Managing user uploaded .csv file properly

Hello,
I am trying to develop a simple app that uses data from a user-provided csv file and plots its content, given two column names specified from a dropdown menu.

For static data this is very easy:

from dash import Dash, html, dcc, Input, Output
from dash.exceptions import PreventUpdate

import plotly.express as px
import pandas as pd

df = pd.read_csv("samples.csv")

app = Dash(__name__)

app.layout = html.Div([
    dcc.Dropdown(df.columns, id='xaxis-dropdown'),
    dcc.Dropdown(df.columns, id='yaxis-dropdown'),
    dcc.Graph(id='plot')
])

@app.callback(Output('plot', 'figure'),
              Input('xaxis-dropdown', 'value'),
              Input('yaxis-dropdown', 'value'),
              )
def update_graph(xvalue, yvalue):
    if xvalue is None or yvalue is None:
        raise PreventUpdate
    return px.scatter(x=df[xvalue], y=df[yvalue])

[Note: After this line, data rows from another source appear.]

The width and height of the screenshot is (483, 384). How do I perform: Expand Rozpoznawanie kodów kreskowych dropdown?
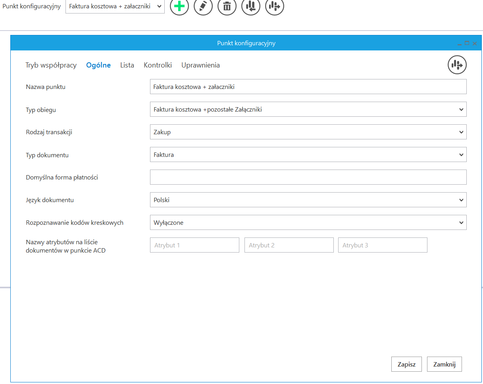(x=308, y=223)
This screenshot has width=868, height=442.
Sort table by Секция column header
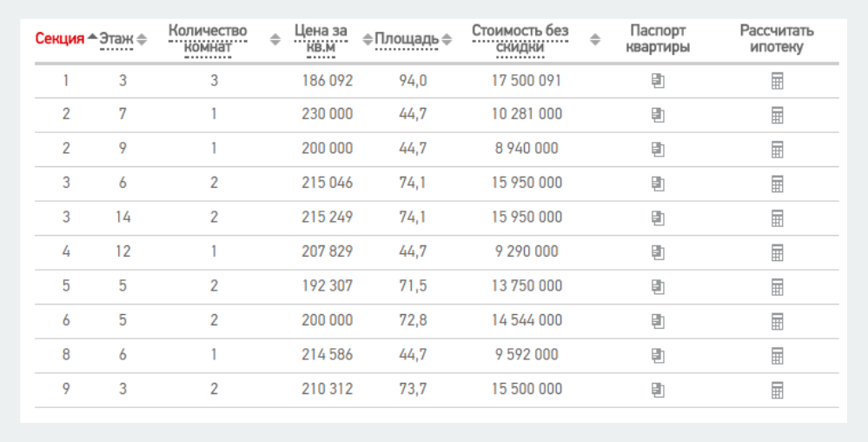tap(60, 39)
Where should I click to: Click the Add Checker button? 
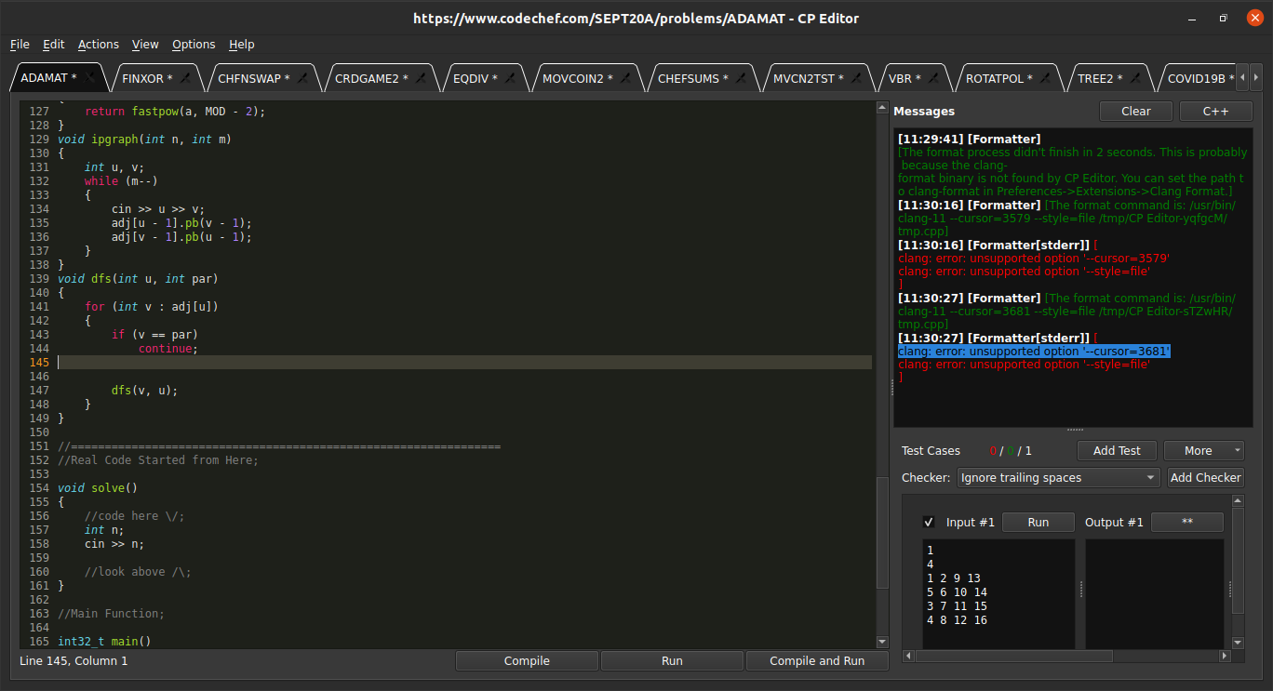point(1205,477)
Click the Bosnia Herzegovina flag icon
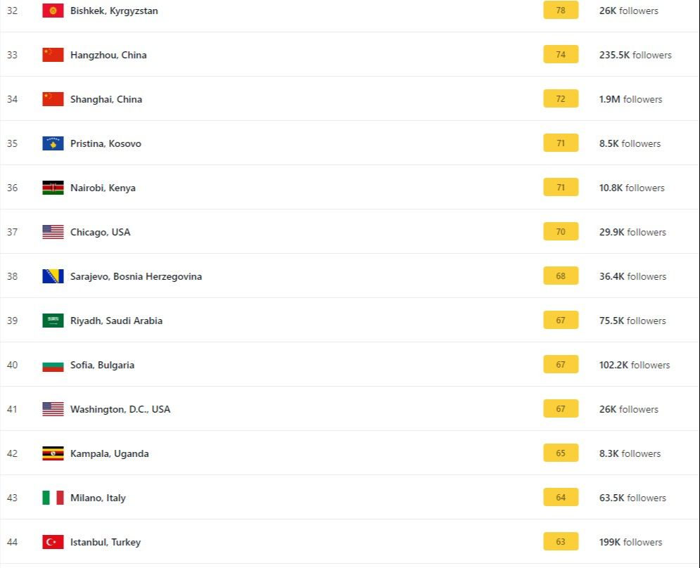The image size is (700, 568). [x=53, y=276]
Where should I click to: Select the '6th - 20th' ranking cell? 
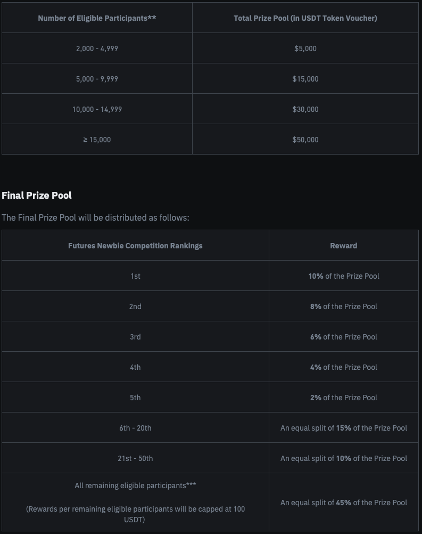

if __name__ == '__main__':
    app.run(debug=True)

However when adding the capability to upload custom csv data, I get a bit confused.
My first intuition is to try to use the dcc.Store component to store my data and retrieve it when needed, I produced this code:

from dash import Dash, html, dcc, Input, Output, State
from dash.exceptions import PreventUpdate

import base64
from io import StringIO

import plotly.express as px
import pandas as pd

app = Dash(__name__)

app.layout = html.Div(
    [
        dcc.Upload(
            id="load",
            children=html.Div("Upload .csv file"),
            multiple=False,
            style={
                "border-style": "dashed",
                "border-width": "1px",
                "border-radius": "5px",
                "text-align": "center",
                "margin-top": "16px",
                "margin-bottom": "16px",
                "line-height": "60px",
                "cursor": "pointer",
            },
        ),
        dcc.Store(id="storage", storage_type="memory"),
        dcc.Dropdown(id="xaxis-dropdown"),
        dcc.Dropdown(id="yaxis-dropdown"),
        dcc.Graph(id="plot"),
    ]
)


@app.callback(
    Output("plot", "figure"),
    State("storage", "data"),
    Input("xaxis-dropdown", "value"),
    Input("yaxis-dropdown", "value"),
)
def update_graph(data, xvalue, yvalue):
    if xvalue is None or yvalue is None:
        raise PreventUpdate
    df = pd.DataFrame(data)
    return px.scatter(x=df[xvalue], y=df[yvalue])


@app.callback(Output("storage", "data"), Input("load", "contents"))
def store_data(contents):
    if contents is None:
        raise PreventUpdate
    _, string = contents.split(",")
    decoded = base64.b64decode(string).decode("utf-8")
    df = pd.read_csv(StringIO(decoded))
    return df.to_dict("records")


@app.callback(
    Output("xaxis-dropdown", "options"),
    Output("yaxis-dropdown", "options"),
    Output("xaxis-dropdown", "value"),
    Output("yaxis-dropdown", "value"),
    Input("storage", "data"),
)
def update_dropdown_options(data):
    df = pd.DataFrame(data)
    return df.columns, df.columns, None, None


if __name__ == "__main__":
    app.run(debug=True)

I feed the data into a Store object, and every callback now uses the State("storage", "data") argument to retrieve it. Since this data is in dictionnary form rather than DataFrame form I rebuild the dataframe at the beginning of every callback. The logic of this seems to work fine, but when trying to upload a moderately large dataframe (200k rows, 30 columns) this get very very slow.

I guess the way to manage this properly would be to use memoization, but I’m strugling to use it properly given the two examples in the doc:

  • The first example memoizes a callback Output, whereas I’m trying to memoize a dataframe resulting from a function call
  • The second example memoizes a dataframe resulting from a function, but does not take a dcc.Store object Input

How could I combine the two to improve the performance of my app ?

Cheers,
Nicolas

The uploaded data is being stored client-side in a dictionary and being passed from client to server so you can perform update_dropdown_options and update_graph Passing a large amount of data from the client to the server like that is going to be slow.

Here are a few different options that may help:

  1. You can store the data server-side instead of client-side but I do not think you want users to be able to upload data to the server
  2. You can use a clientside_callback
  3. You can compress the data when you write it to the store using zlib.compress and uncompress it when you read it
  4. You can use cache.memoize from flask-caching

I think some combination of 2, 3 and 4 is you going to be your best approach.